Washington policymakers misunderstand Tehran’s political system

Ambassador Lincoln Bloomfield Jr., a former U.S. defense and foreign policy official now serving as Chairman of the Stimson Center in Washington, and Dr. Ramesh Sepehrrad, a ranking executive for a major American technology company and scholar practitioner at the George Mason University School of Conflict Analysis and Resolution, have written an article about how Washington policymakers have failed to comprehend Tehran’s political system.

They highlight how the future direction of the US approach to Iran is at a “crossroads” because of “drama” surrounding the presidential campaign and Obama’s ambitions to create a relationship with Iran “based on mutual interests and mutual respect”. However, following the 2015 nuclear deal, Supreme Leader Ali Khamenei has done little to indicate any respect for American interests. 

In fact, quite the opposite, states UAE Ambassador to the United States Yousef al-Otaiba who said that Iran is using the framework for the deal “to increase hostilities in the region”. Executions are at a 20-year high.  

The Iranian elections in February this year brought hope that reform was happening in Iran and that President Rouhani was working towards change.

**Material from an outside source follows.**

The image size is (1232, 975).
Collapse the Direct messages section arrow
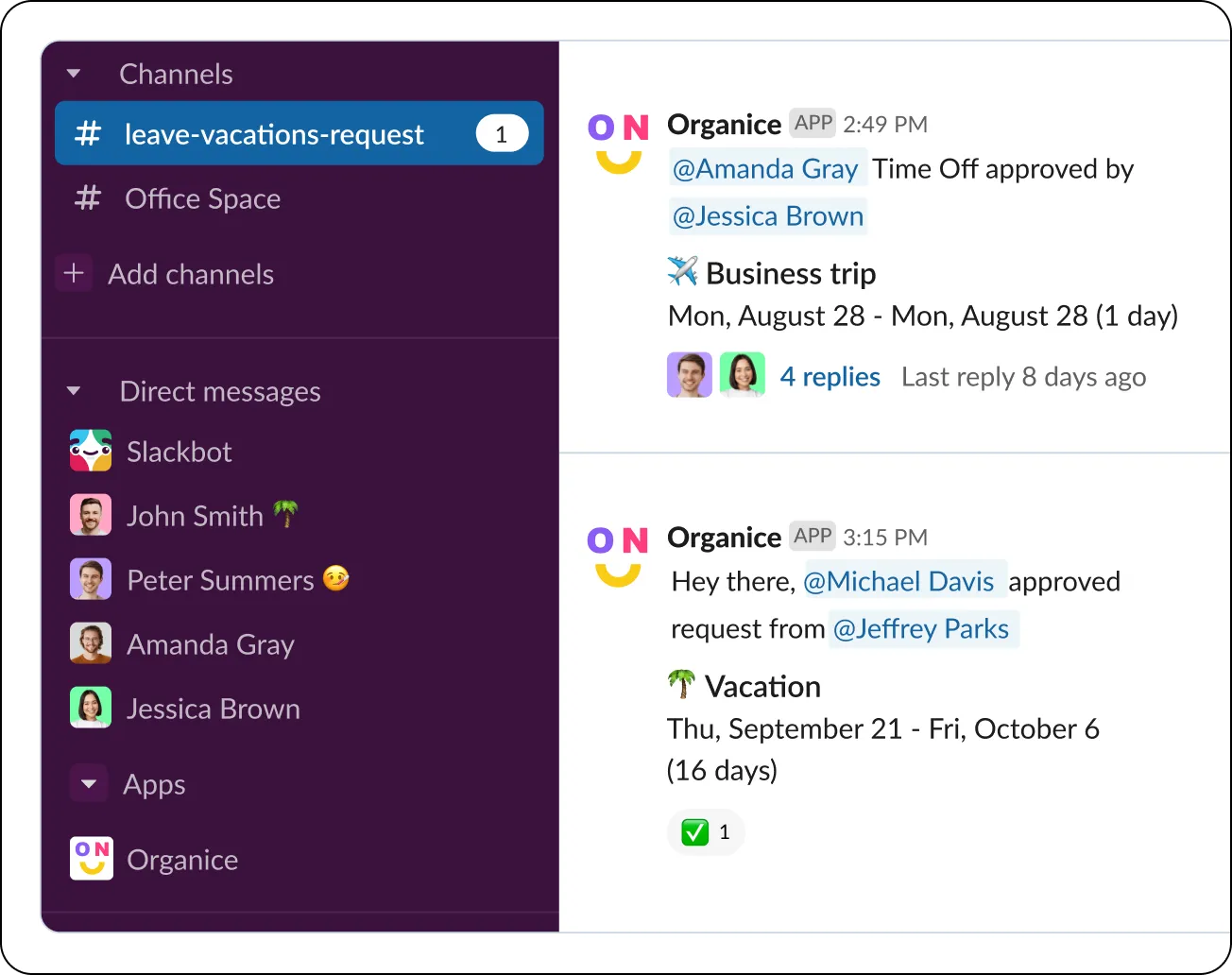click(74, 391)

Under Secretary of State for Political Affairs Thomas Shannon told the Senate that Rouhani is intent on “opening Iran to the world and addressing the fundamental stumbling blocks”. He also said that the Supreme Leader works to “balance forces inside of Iran”. Shannon’s remarks are a reflection of all those who believe that Iran will reform and that Obama’s “hopeful vision” will be fulfilled. 

Bloomfield and Sepehrrad, however, say that two themes are apparent when listening to Iran analysts speak at policy gatherings in Washington: 

1. “(…) any mention of Iran’s status as the leading state sponsor of terrorism, its domestic human rights abuses or the destructive activities of the Islamic Revolutionary Guard Corps (IRGC), including its elite Quds Force, will be at once acknowledged and dismissed with a figurative hand-wave.”

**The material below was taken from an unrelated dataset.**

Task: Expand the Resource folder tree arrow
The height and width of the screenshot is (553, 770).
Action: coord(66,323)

2. The elections in Iran will be brought up as a positive move towards reform for Iran. (“Given the lack of details reported about Iran’s managed electoral process, the average American would be forgiven for assuming that 79 million Iranian citizens were freely exercising popular sovereignty.”)

They also mention that Iran’s wrongful actions, their violations of the Joint Comprehensive Plan of Action (JCPOA), are reported, but they are not discussed.

In Iran they say that the “political authority is permanent and nonnegotiable” and “the narrative of both current and past events is vigilantly managed by the rulers”. This is their tool for regime survival. They say that “one can only imagine what effect thirty-seven years of managed media have had on the population, the penetration of internet and satellite television notwithstanding”. 

In Iran where overt dissidents are violently and severely punished they say it is hard to judge the true extent to which the population of Iran wants rid of or the level of attachment to the constitutional caliphate fashioned in 1979 by Ayatollah Khomeini.

So how can the country move forward? Bloomfield and Sepehrrad state that: “By removing from the constitution the writ of divine power—velayat-e faqih—that has corrupted both politics and religion in Iran with immeasurable human costs, the clerics can focus on repairing their religious reputation and return the revolution to its rightful owners, the Iranian people. The world will reward Iran for a national effort to pursue reconciliation without recrimination, a social contract enabling freely elected leaders to reflect the goodness of a great people. In time, an Iran so reformed will recover, and assume a position of honor and responsibility among nations.”